L'Otan a annoncé mercredi le lancement de sa mission Arctic Sentry, une initiative visant à consolider la sécurité dans la région arctique. Cette démarche cherche à atténuer les tensions avec le président américain Donald Trump, qui avait évoqué des menaces d'annexion concernant le Groenland, une zone stratégique sensible.
Cette mission Arctic Sentry a pour objectif de maintenir la stabilité dans cette région stratégique, a affirmé le général américain Alexus Grynkewich, commandant suprême de l'Alliance, dans un communiqué. Au-delà des enjeux militaires, cette initiative représente également un engagement diplomatique fort de l'Otan pour favoriser la coopération entre les pays de la région, notamment le Danemark et le Groenland.

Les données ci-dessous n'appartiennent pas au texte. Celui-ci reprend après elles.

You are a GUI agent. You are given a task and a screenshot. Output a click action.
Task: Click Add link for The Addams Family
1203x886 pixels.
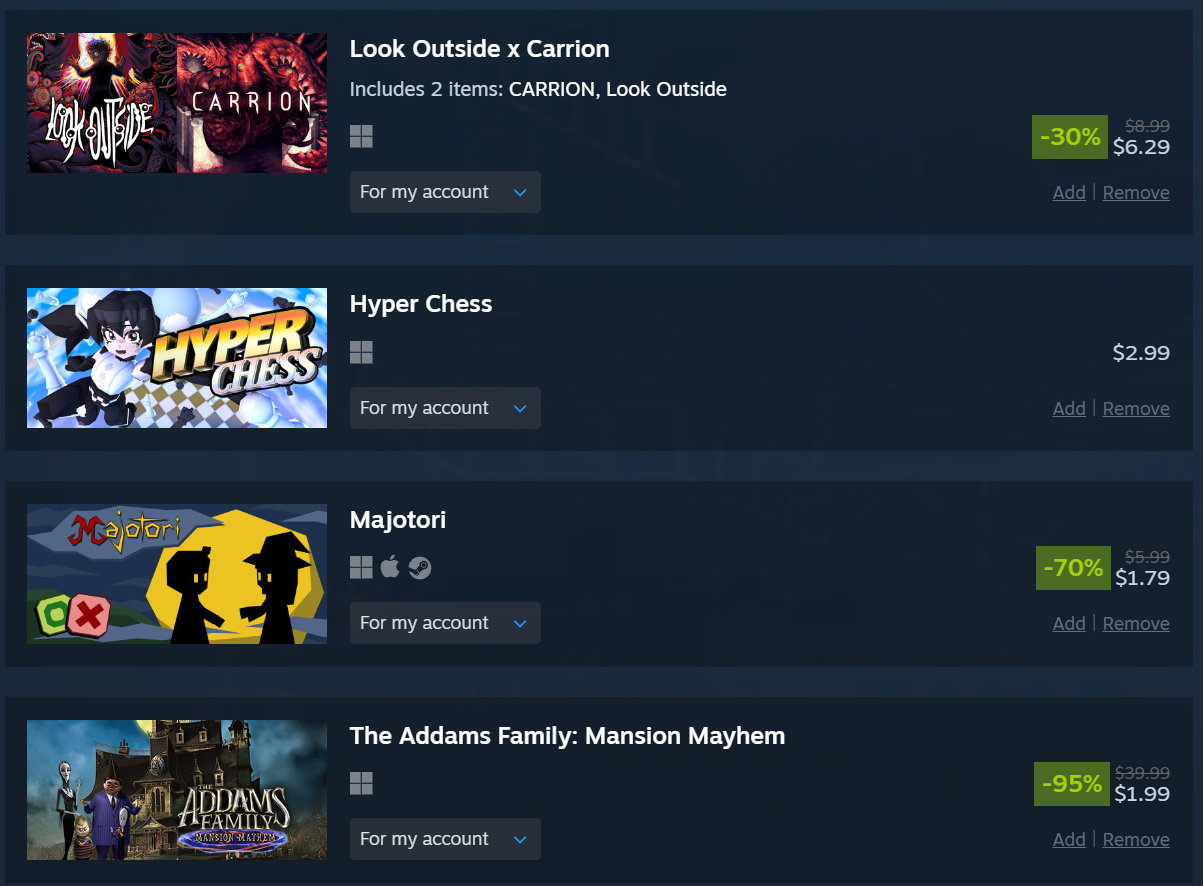1069,840
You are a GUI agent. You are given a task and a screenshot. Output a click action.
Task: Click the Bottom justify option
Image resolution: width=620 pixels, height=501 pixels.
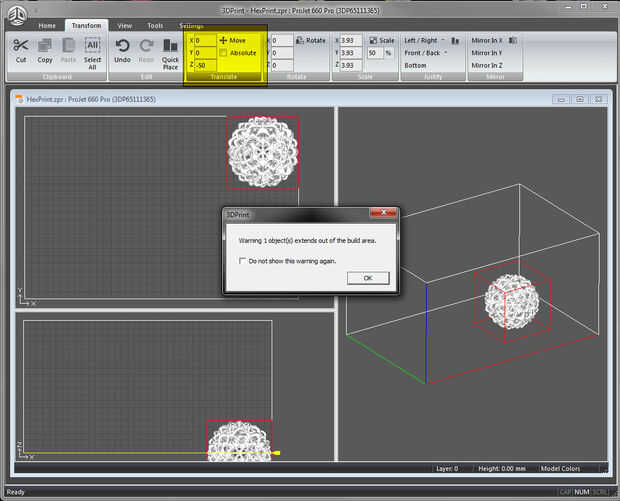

Simultanément, des experts en géopolitique soulignent l'importance croissante de l'Arctique en tant que théâtre de rivalités internationales, où les routes maritimes s'ouvrent et où les ressources naturelles deviennent un enjeu majeur. Selon une analyse du Monde, cette nouvelle mission pourrait également être interprétée comme une réponse aux stratégies de la Russie, qui renforce sa présence militaire dans la région.